Start from Hello, Old Friend: In Loving Memory of Julie Klausner’s “Difficult People”
Being one of the two shows I actively make an effort to watch, the cancellation of the brilliant Difficult People is devastating for me.Biting gay men and their equally witty female counterparts, or arguably vice versa, are a shopworn cliche in comedies. But the significance of Difficult People, the Hulu Original created, written, and starring Julie Klausner and starring Billy Eichner, is the show’s ability to flesh out the world to be hyperspecific beyond bon mots. Playing a struggling writer and a struggling actor, the finely observed details of their relationship, in both cruelty and joy, are hard to find in most media. To use “Old Friends” from Stephen Sondheim’s cult flop musical in the season three finale, and the unexpected series’ end, is another example of the deft way in which Klausner could paint mean people as being capable of deep intimacy and love.
Difficult People is best known for its showbusiness barbs at Kevin Spacey and Ryan Murphy, and rather than undermine that as a quality of the show, embedded into its DNA, the reason Difficult People is beautiful to me is that it can be about horribly mean, judgmental who are still human, still flawed, and whose likability does not matter. Unlike Girls or Looking, Julie and Billy don’t need to be redeemed in a quasi-moralistic vein. They can come as they are, and they don’t give a shit if we like them — even though they secretly do, which is the most human thing about Klausner’s writing.
Klausner allows her leads to have a duality: they don’t have to apologize for themselves, and they sure as shit do not want you to apologize for them; to do so would be pandering, condescending, witless. But they are allowed moments of vulnerability, as in “Italian Pinata” from Season 2, where Julie tests out what it feels like to belong to a group of women; or in “High Alert”, in which Matthew’s (Cole Escola) octogenarian groom to be tells Billy to stop being such a judgmental jackass and let himself be raw, unarmored.
Julie and Billy are best when they’re situating themselves in being on the offensive, defensive, or truly vulnerable. That state of flux is what makes their verbal jabs sting, but also what makes them compulsively interesting people. That they are more often than not in this process together is what makes the show such an achievement; they know each other with enviable intimacy.
I remember I watched this show on a whim, or by force, rather. A friend in Provincetown showed me the pilot when I thought we were going to make out. But watching Julie and Billy roam the streets, constantly dissatisfied, maybe dealing with mood swings, and at once being able to articulate their fury but not exactly their emotions — that spoke to me. It was like my id as a sitcom, the purest distillation of everything I’d like to say, but wouldn’t dare. It’s nice to find people who can speak for you, spewing spittle all the while. Its gay specificity, critique and exaltation of coastal elite culture, uncompromising pettiness, its beautiful and talented cast, including Andrea Martin, Cole Escola, Shakina Nayfak, and James Urbaniak. It’s all beautiful and I’ll miss it so.
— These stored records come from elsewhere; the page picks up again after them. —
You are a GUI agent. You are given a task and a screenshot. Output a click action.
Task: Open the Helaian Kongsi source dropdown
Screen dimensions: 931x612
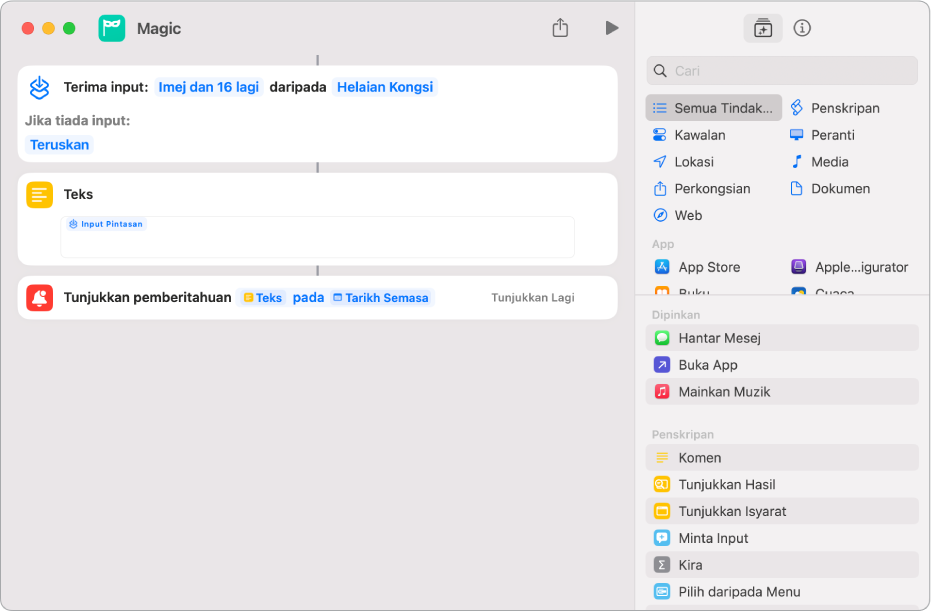[385, 87]
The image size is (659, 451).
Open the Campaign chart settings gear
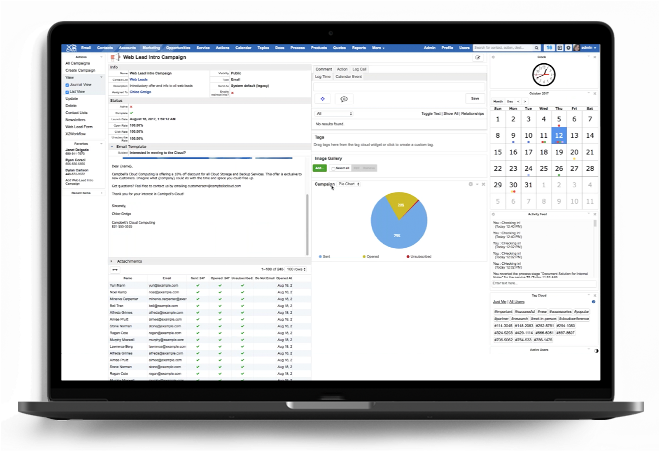tap(470, 185)
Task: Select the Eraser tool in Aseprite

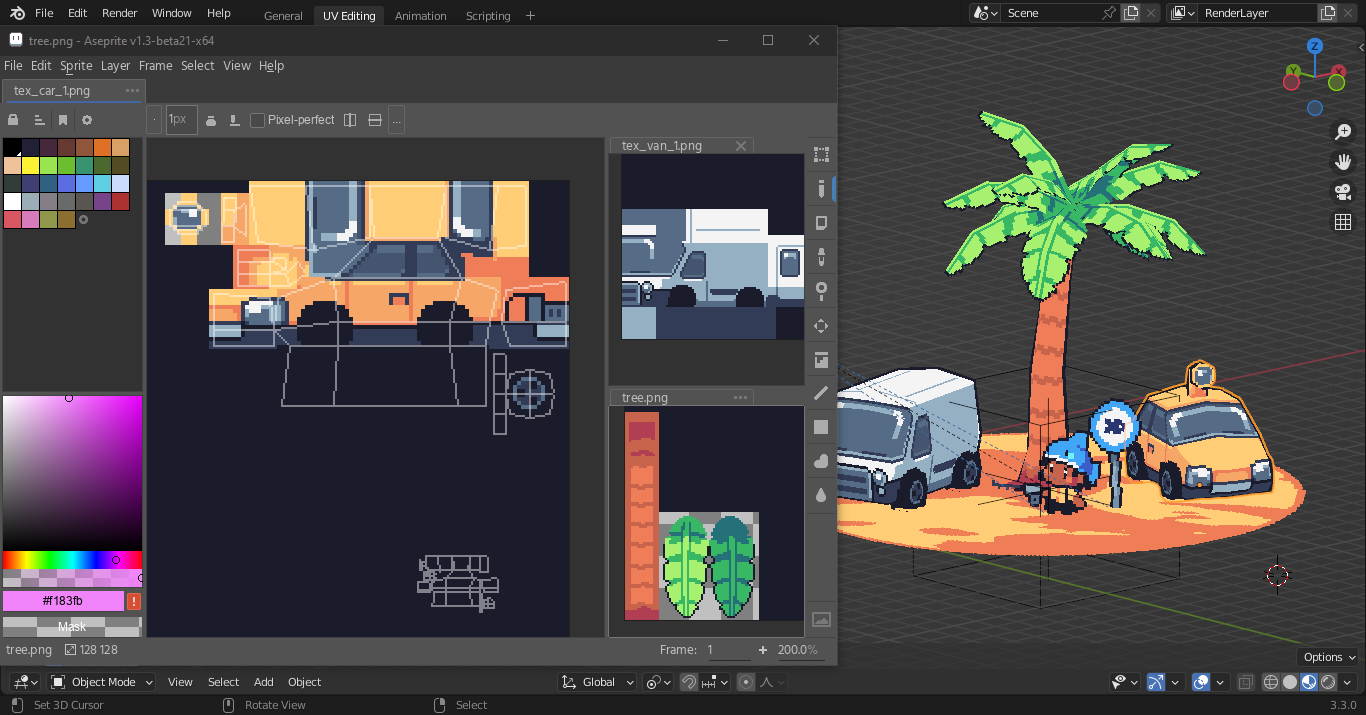Action: pyautogui.click(x=821, y=223)
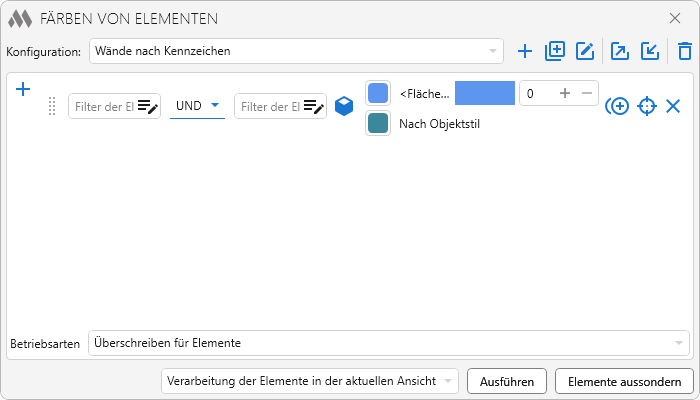Expand the UND operator dropdown

tap(197, 106)
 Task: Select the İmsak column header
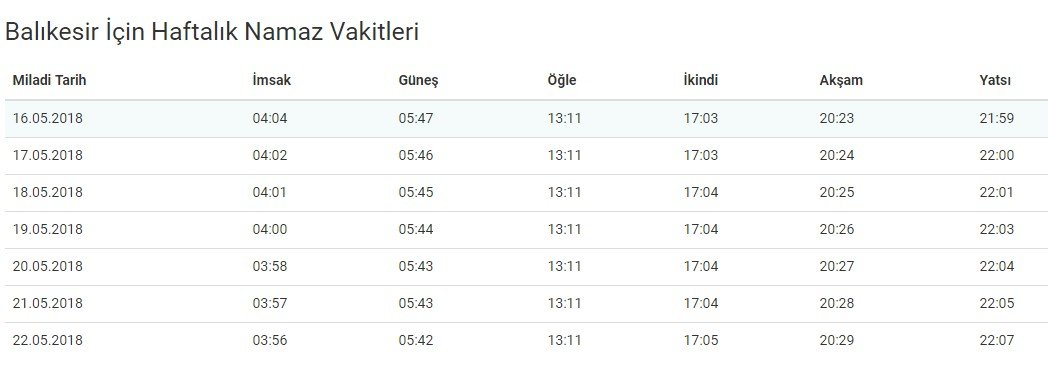271,81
While time goes by and everything else keeps changing, Julie and Billy’s reliability is in their consistent stagnancy and ambivalence about where to go from here, from a failed transplant in LA to an honest job in television writing. The same kind of anxiety about the future that permeates Noah Baumbach and Greta Gerwig’s Frances Ha and Mistress America fits comfortably in the acidic language and small world of Julie and Billy’s, but it’s even on occasion more daring and more anxious. But Difficult People I hope will leave a legacy of lacerating, even truth telling comedy, one of the few sitcoms that could be poignant without the bad prestigey aftertaste. To take a few words from Sondheim, most shows fade, or they don’t make the grade, and new ones are quickly made, and in a pinch, sure, Bojack will do.
But, Julie and Billy as old friends, as our old friends, what’s to discuss, old friends?